— PETIKAN TEKS —
Pajak Air Lampung Bocor, Potensi PAD Rp639 Juta Raib karena Dugaan Maladministrasi

Bandar Lampung, sinarlampung.co –  Realisasi pendapatan dari Pajak Air Permukaan (PAP) Provinsi Lampung tahun 2024 mencapai 115,13 persen dari target yang ditetapkan. Namun di balik capaian itu, tersembunyi potensi kelalaian birokrasi dan kebocoran Pendapatan Asli Daerah (PAD) hingga Rp639.829.834,86.

Laporan Badan Pemeriksa Keuangan (BPK) mengungkap adanya indikasi maladministrasi dalam penetapan pajak, lemahnya pengawasan, serta kegagalan pemerintah mendata secara menyeluruh perusahaan pengguna air permukaan. Situasi ini berpotensi merugikan daerah secara sistematis dan berulang.

Pemerintah Provinsi Lampung pada tahun anggaran 2024 menargetkan pendapatan dari PAP sebesar Rp7.750.000.000. Hingga 31 Desember 2024, realisasi penerimaan tercatat sebesar Rp8.922.700.267 atau 115,13 persen dari target.

Namun hasil audit menunjukkan bahwa di balik angka tersebut terdapat potensi penerimaan yang tak tertagih senilai Rp639.829.834,86. Kebocoran ini berasal dari dua sumber utama, yakni perusahaan yang tidak dikenai pajak dan perhitungan pajak yang tidak sesuai ketentuan.

Salah satu temuan paling mencolok adalah tidak terdatanya PT SGN KSO TBM sebagai Wajib Pajak Air Permukaan. Perusahaan perkebunan tebu ini memanfaatkan air dari embung sebagai sumber irigasi untuk operasionalnya.

Menurut hasil pemeriksaan lapangan oleh BPK, air embung dikategorikan sebagai air permukaan yang menjadi objek pajak sesuai ketentuan perundang-undangan. Karena PT SGN KSO TBM tidak terdaftar sebagai wajib pajak, daerah kehilangan potensi penerimaan sebesar Rp149.834.724,86 untuk tahun 2024.

Dalam dokumen pemeriksaan, BPK menulis, “Ini contoh nyata lemahnya pendataan di lapangan. Padahal air embung termasuk dalam kategori air permukaan yang diatur dalam perundang-undangan sebagai objek pajak.”

Selain itu, BPK juga menemukan bahwa penetapan Nilai Perolehan Air Permukaan (NPAP) belum sesuai dengan ketentuan Undang-Undang Nomor 1 Tahun 2022 tentang Hubungan Keuangan antara Pemerintah Pusat dan Daerah. Dalam regulasi tersebut, NPAP dihitung dari hasil perkalian antara Harga Dasar Air Permukaan (HDAP) dan Bobot Air Permukaan.

— DAFTAR CATATAN —
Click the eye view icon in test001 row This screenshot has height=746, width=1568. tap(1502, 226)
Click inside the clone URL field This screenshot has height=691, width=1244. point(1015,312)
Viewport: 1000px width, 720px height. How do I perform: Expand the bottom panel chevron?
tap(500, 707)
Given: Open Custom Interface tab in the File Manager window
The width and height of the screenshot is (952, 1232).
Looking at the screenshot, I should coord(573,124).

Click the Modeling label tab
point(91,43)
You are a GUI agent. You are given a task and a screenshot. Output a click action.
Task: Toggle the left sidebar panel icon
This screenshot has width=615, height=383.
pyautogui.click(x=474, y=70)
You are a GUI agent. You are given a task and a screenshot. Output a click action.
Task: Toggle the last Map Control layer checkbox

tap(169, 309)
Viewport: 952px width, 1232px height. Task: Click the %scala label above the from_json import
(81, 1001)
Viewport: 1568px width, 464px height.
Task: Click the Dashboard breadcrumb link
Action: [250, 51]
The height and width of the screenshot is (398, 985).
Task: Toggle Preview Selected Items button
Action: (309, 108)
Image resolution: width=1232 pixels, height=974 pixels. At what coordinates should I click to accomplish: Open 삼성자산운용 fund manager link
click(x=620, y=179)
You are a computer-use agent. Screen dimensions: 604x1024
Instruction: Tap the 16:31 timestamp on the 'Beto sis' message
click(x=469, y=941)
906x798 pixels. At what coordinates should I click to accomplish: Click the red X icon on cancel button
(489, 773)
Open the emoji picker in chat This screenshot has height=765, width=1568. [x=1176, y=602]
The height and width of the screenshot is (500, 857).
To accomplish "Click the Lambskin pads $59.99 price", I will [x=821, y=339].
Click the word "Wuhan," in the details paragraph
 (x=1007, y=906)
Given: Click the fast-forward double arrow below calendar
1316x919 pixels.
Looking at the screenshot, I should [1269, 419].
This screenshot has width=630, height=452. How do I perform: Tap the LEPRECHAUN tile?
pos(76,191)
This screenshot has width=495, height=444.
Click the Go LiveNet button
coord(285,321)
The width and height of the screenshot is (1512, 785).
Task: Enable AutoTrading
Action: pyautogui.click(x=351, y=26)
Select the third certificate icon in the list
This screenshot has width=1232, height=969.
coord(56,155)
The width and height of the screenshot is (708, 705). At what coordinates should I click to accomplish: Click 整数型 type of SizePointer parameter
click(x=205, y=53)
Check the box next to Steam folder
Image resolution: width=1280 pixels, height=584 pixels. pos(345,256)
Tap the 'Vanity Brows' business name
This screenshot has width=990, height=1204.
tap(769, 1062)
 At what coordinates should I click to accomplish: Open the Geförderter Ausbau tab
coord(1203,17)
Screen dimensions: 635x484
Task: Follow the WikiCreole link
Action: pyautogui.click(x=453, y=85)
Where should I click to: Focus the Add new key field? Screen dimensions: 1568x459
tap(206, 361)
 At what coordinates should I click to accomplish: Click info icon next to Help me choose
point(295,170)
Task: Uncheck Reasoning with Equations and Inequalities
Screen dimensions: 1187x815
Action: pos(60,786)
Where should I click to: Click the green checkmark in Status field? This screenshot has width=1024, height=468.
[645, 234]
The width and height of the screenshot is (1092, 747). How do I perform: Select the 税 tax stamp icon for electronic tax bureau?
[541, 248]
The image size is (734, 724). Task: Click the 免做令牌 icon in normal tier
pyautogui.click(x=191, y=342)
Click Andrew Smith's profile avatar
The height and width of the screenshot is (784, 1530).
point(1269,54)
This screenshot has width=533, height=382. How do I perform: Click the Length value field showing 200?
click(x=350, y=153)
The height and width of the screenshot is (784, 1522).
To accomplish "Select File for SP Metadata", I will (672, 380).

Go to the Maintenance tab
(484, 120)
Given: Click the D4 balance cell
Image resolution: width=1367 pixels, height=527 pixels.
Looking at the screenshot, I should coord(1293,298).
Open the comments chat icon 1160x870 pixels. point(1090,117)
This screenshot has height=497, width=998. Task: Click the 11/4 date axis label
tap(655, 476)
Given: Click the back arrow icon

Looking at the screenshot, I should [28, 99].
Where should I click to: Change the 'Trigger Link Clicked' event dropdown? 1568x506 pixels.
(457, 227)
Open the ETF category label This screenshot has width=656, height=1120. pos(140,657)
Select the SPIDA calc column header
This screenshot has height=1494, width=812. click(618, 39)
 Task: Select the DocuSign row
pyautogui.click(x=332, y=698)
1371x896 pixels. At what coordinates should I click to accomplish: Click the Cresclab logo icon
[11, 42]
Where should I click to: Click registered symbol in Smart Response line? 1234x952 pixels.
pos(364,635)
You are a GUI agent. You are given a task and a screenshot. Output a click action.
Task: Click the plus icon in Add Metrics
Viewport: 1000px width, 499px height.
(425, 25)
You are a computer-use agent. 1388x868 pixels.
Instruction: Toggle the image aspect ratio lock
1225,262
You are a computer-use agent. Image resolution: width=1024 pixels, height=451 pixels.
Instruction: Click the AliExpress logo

— TUGAS YANG DIKERJAKAN —
- 1) Tuliskan kembali baris-baris dari catatan di atas tanpa perubahan, mulai dari baris yang memuat "Check the box next to Steam folder" hingga baris yang memuat "Looking at the screenshot, I should [28, 99].", kedua baris itu ikut disalin.
- 2) Teruskan artikel tentang pajak air permukaan di Lampung mulai dari kalimat terakhir yang ditampilkan.

— JAWABAN SETIAP TUGAS —
- 1)
Check the box next to Steam folder
Image resolution: width=1280 pixels, height=584 pixels. pos(345,256)
Tap the 'Vanity Brows' business name
This screenshot has width=990, height=1204.
tap(769, 1062)
 At what coordinates should I click to accomplish: Open the Geförderter Ausbau tab
coord(1203,17)
Screen dimensions: 635x484
Task: Follow the WikiCreole link
Action: pyautogui.click(x=453, y=85)
Where should I click to: Focus the Add new key field? Screen dimensions: 1568x459
tap(206, 361)
 At what coordinates should I click to accomplish: Click info icon next to Help me choose
point(295,170)
Task: Uncheck Reasoning with Equations and Inequalities
Screen dimensions: 1187x815
Action: pos(60,786)
Where should I click to: Click the green checkmark in Status field? This screenshot has width=1024, height=468.
[645, 234]
The width and height of the screenshot is (1092, 747). How do I perform: Select the 税 tax stamp icon for electronic tax bureau?
[541, 248]
The image size is (734, 724). Task: Click the 免做令牌 icon in normal tier
pyautogui.click(x=191, y=342)
Click Andrew Smith's profile avatar
The height and width of the screenshot is (784, 1530).
point(1269,54)
This screenshot has width=533, height=382. How do I perform: Click the Length value field showing 200?
click(x=350, y=153)
The height and width of the screenshot is (784, 1522).
To accomplish "Select File for SP Metadata", I will (672, 380).

Go to the Maintenance tab
(484, 120)
Given: Click the D4 balance cell
Image resolution: width=1367 pixels, height=527 pixels.
Looking at the screenshot, I should coord(1293,298).
Open the comments chat icon 1160x870 pixels. point(1090,117)
This screenshot has height=497, width=998. Task: Click the 11/4 date axis label
tap(655, 476)
Given: Click the back arrow icon

Looking at the screenshot, I should [28, 99].

- 2)
Bobot Air Permukaan sendiri seharusnya memperhitungkan faktor lokasi, volume, dan kewenangan pengelolaan sumber daya air. Namun dalam praktiknya, penetapan NPAP belum mengacu pada formula ini secara utuh dan konsisten.

BPK mencatat bahwa akibat penetapan NPAP yang tidak sesuai tersebut, potensi penerimaan daerah yang tidak tertagih mencapai Rp489.995.110. Jumlah ini berasal dari pengenaan pajak yang lebih rendah dari semestinya terhadap beberapa objek pajak.

Padahal sejak awal 2024, Pemerintah Provinsi Lampung telah membentuk Tim Intensifikasi dan Ekstensifikasi Pendapatan Daerah Sektor PAP. Pembentukan tim ini berdasarkan Surat Keputusan Sekretaris Daerah Provinsi Lampung Nomor 133 Tahun 2024.

Tim ini terdiri dari unsur Badan Pendapatan Daerah (Bapenda) dan Dinas Pengelolaan Sumber Daya Air (PSDA), serta diberi mandat untuk merencanakan, mengawasi, dan mengendalikan potensi pajak air permukaan. Namun audit BPK menunjukkan bahwa tim ini belum menjalankan fungsinya secara optimal.

Kepala Dinas PSDA dinilai belum maksimal dalam melakukan pengawasan terhadap perhitungan NPAP. Sementara Kepala Bapenda belum menetapkan NPAP untuk setiap objek pajak dalam bentuk Peraturan Gubernur.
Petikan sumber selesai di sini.